Boston Medical Center researchers have found that testing for sexually transmitted infections (STI) and human immunodeficiency virus (HIV) declined during the COVID-19 pandemic, despite an increase in positive test rates.
Their study, published this week in AIDS Patient Care and STDs, furthers the understanding of how the pandemic affected infectious disease screening in safety-net hospitals, which typically serve a disproportionately high number of uninsured and low-income patients.
In April 2020, the Centers for Disease Control and Prevention (CDC) made recommendations designed to reduce COVID-19 transmission and limit in-person visit volume. They recommended prioritizing symptomatic treatment, while deferring routine asymptomatic screening. Routine visits for preventive care, elective procedures, and chronic conditions decreased sharply during the height of the pandemic. An estimated 150,000 STI and HIV tests were missed during the first few months of the pandemic, and testing did not return to pre-pandemic rates for another year.
The changes prompted concern about the resulting downstream consequences of this large-scale decline in HIV and STI testing and prevention. Researchers sought to find out whether the COVID-19 pandemic had significant and inequitable health impacts on already marginalized populations.

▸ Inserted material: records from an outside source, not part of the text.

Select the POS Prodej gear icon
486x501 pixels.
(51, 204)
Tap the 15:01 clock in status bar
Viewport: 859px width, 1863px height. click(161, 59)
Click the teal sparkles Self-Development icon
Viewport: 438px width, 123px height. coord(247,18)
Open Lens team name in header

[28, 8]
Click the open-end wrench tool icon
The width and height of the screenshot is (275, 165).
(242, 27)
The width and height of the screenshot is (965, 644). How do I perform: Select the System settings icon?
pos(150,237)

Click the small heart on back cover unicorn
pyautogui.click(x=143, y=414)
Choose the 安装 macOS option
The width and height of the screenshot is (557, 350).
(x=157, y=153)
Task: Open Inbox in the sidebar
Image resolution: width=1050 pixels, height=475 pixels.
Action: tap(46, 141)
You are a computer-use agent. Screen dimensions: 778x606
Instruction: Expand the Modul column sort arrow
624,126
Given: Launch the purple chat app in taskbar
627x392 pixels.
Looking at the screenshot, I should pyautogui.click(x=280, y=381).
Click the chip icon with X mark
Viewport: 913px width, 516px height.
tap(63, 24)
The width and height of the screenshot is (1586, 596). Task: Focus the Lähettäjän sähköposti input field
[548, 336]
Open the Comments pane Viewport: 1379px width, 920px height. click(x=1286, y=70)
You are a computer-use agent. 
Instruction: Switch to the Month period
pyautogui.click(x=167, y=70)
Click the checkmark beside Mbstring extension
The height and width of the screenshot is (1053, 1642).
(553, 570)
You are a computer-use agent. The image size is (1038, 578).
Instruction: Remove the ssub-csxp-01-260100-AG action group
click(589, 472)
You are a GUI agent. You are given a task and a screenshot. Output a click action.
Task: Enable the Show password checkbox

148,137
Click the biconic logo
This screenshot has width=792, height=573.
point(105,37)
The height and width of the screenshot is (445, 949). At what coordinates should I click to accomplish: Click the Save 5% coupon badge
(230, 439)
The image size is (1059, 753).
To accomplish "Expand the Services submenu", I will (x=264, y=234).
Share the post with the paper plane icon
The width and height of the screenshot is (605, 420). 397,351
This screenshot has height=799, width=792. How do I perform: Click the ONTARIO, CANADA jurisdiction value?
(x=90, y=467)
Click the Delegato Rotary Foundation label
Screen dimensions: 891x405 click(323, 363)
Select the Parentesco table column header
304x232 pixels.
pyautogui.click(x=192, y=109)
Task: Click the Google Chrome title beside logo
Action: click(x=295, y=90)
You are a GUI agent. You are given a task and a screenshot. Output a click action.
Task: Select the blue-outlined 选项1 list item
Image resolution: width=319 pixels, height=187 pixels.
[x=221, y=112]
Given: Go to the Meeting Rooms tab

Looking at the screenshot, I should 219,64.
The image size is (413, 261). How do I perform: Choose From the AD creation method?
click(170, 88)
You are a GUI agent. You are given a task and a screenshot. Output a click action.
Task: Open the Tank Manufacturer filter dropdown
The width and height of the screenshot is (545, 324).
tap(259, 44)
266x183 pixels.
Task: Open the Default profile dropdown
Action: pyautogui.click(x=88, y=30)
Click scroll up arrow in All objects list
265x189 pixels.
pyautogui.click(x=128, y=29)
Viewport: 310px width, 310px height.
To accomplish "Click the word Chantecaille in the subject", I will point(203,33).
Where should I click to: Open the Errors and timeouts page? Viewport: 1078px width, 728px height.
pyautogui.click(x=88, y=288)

Their study at Boston Medical Center was located in an area of high incidence of chlamydia and syphilis. The study researchers collected data on chlamydia, gonorrhea, syphilis, and HIV testing rates and results from a hospital-wide database. The study was divided into three periods: pre-pandemic (July 2019-February 2020), peak pandemic (March 2020-May 2020), and post-peak pandemic (June 2020-August 2021).
They found a significant drop in testing rates during March 2020. STI testing during peak pandemic was down 42% from the pre-pandemic baseline period, and peak pandemic HIV testing rates were 43% of pre-pandemic rates.
Prior to the COVID-19 pandemic, Black and Hispanic populations experienced a disproportionate share of new STIs, as compared to their white peers, driven by inequitable access to healthcare and sexual networks characteristics, rather than by differences in sexual behavior, the researchers found.
In already vulnerable communities where patients faced disproportionate baseline HIV and STI rates, the consequences of inadequate STI and HIV screening were likely more profound, due to the compound effects of poverty, structural racism, and pandemic impacts.
The researchers said they hope to see their findings used as a call to action for providers to introduce alternatives to traditional office-based STI and HIV testing, and for greater investment in public health infrastructure.
“The results of this study highlight the insufficient screenings and lack of healthcare experienced by vulnerable populations during the pandemic,” Dr. Tyler Lescure, lead author and a Boston Medical Center internal medicine resident, noted in a statement. “High levels of STI transmission and lack of adequate testing can lead to future infectious disease crises, so early diagnosis is critical in reducing the individual and community impacts of these infections.”